Masyarakat mengantre untuk menukarkan uang di Bank Indonesia Jateng. Foto: metrosemarang.com/dok
Masyarakat mengantre untuk menukarkan uang di Bank Indonesia Jateng. Foto: metrosemarang.com/dok

“Banyak cara kami lakukan, di antaranya membuka penukaran langsung di kantor dua pekan sebelum lebaran,” kata Kepala Kantor Perwakilan Bank Indonesia Jawa Tengah, Iskandar Simorangkir, Selasa (7/6).

BI Jateng yang berkantor di Kota S emarang membuka penukaran di kantornya mulai 20 hingga 30 Juni 2016. Loket penukaran mulai pukul 08.00 hingga pukul 12.00 dan melayani 800 orang per hari.

“Di Kota Semarang sudah teragendakan akan melayani penukaran keliling di Relokasi Pasar Johar Sementara kawasan Masjid Agung Jawa Tengah (MAJT), pasar Peterongan dan sejumlah pasar besar lain,” tambahnya.

Upaya mempermudah penukaran uang langsung bagi masyarakat itu diakui untuk memotong maraknya penukaran uang secara ilegal yang biasa terjadi di sejumlah jalan strategis. Risiko peredaran uang palsu juga tinggi jika penukaran dilakukan secara ilegal.
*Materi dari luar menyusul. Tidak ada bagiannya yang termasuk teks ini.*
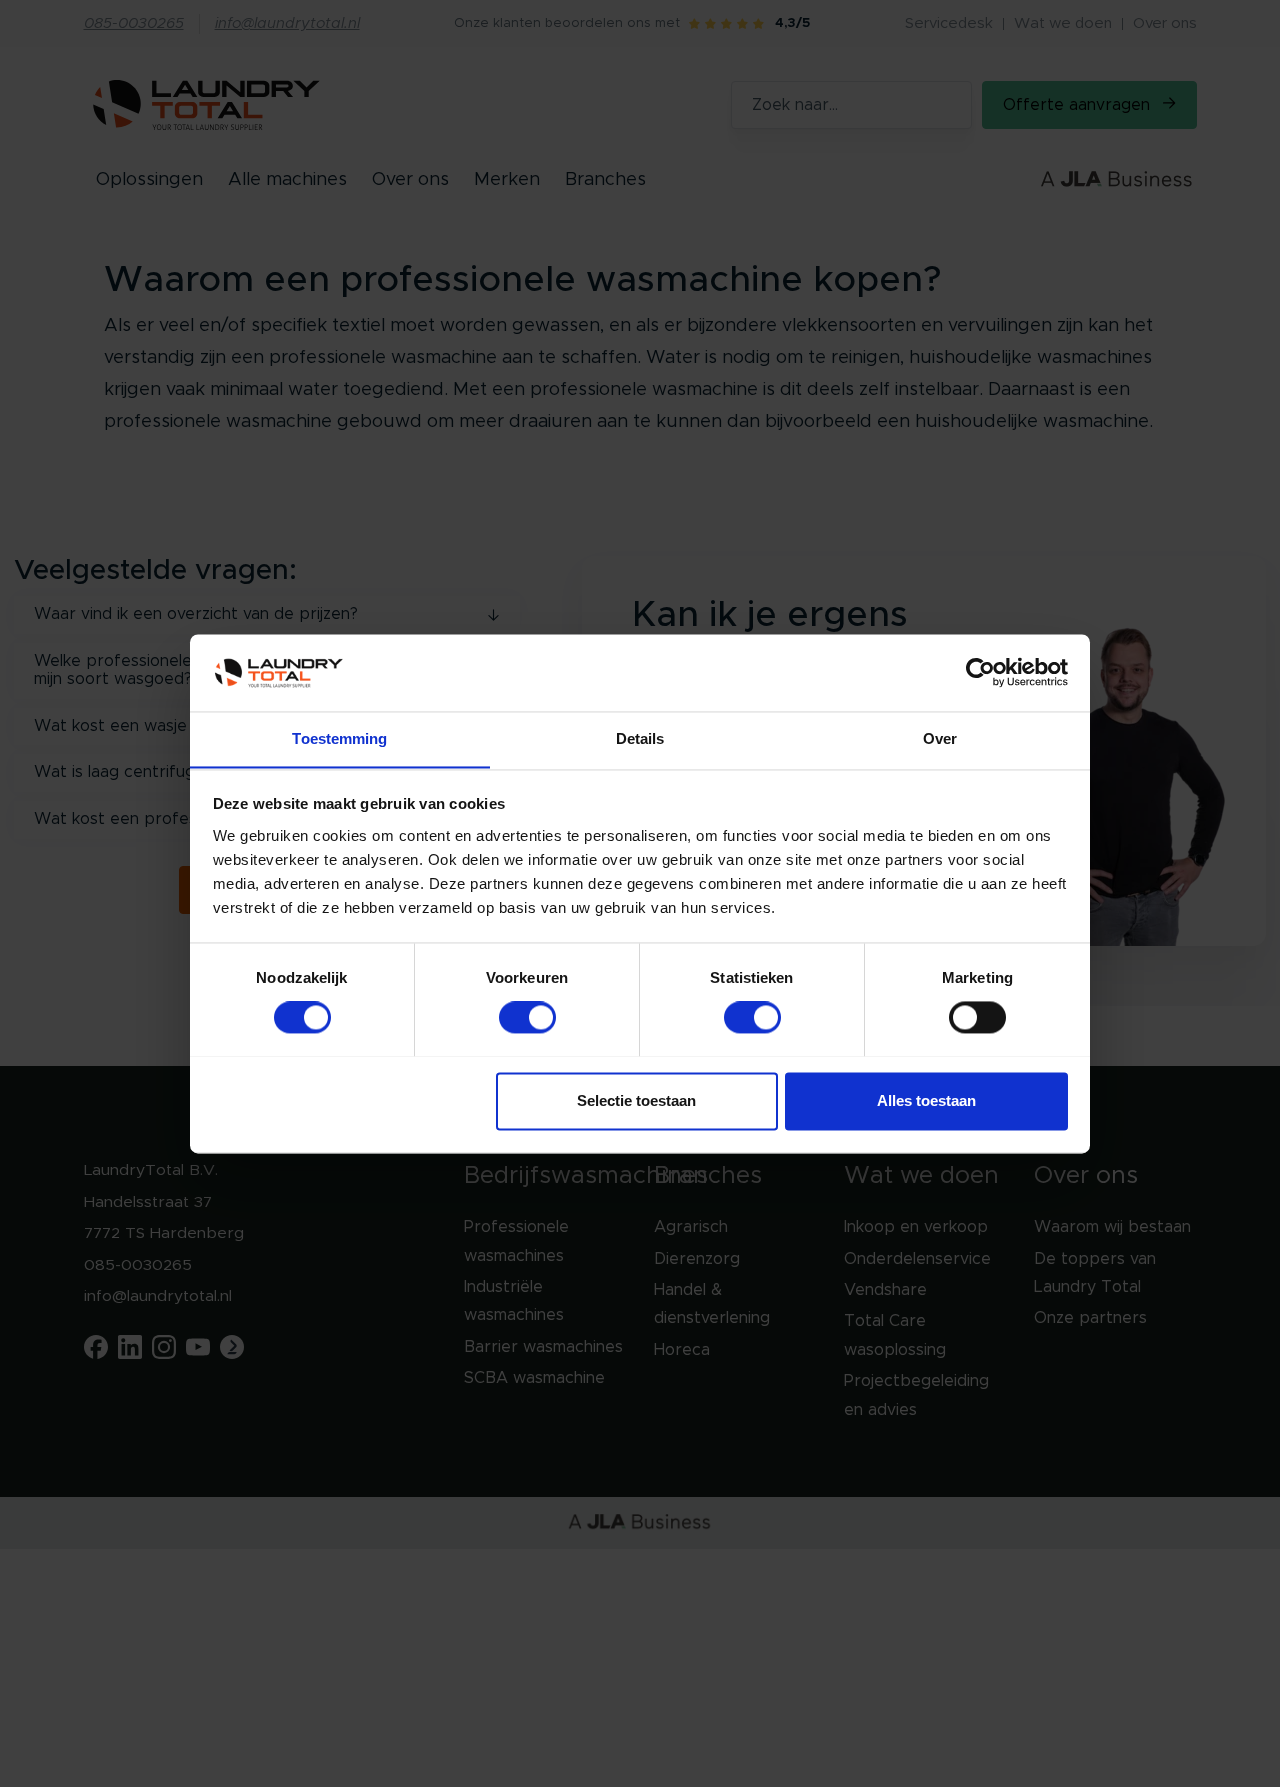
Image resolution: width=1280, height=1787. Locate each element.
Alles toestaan (926, 1100)
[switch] (527, 1017)
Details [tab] (640, 738)
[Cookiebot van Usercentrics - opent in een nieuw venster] (980, 672)
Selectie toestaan (636, 1100)
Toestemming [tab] (339, 738)
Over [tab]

BI memperkirakan kebutuhan uang tunai di Jawa Tengah saat Ramadan dan menjelang lebaran mencapai Rp 19 triliun atau meningkat 9,7 persen dari tahun 2015 lalu. Perkiraan itu berdasarkan asumsi pertumbuhan ekonomi dan perputaran dan perputaran uang di masyarakat. (ade)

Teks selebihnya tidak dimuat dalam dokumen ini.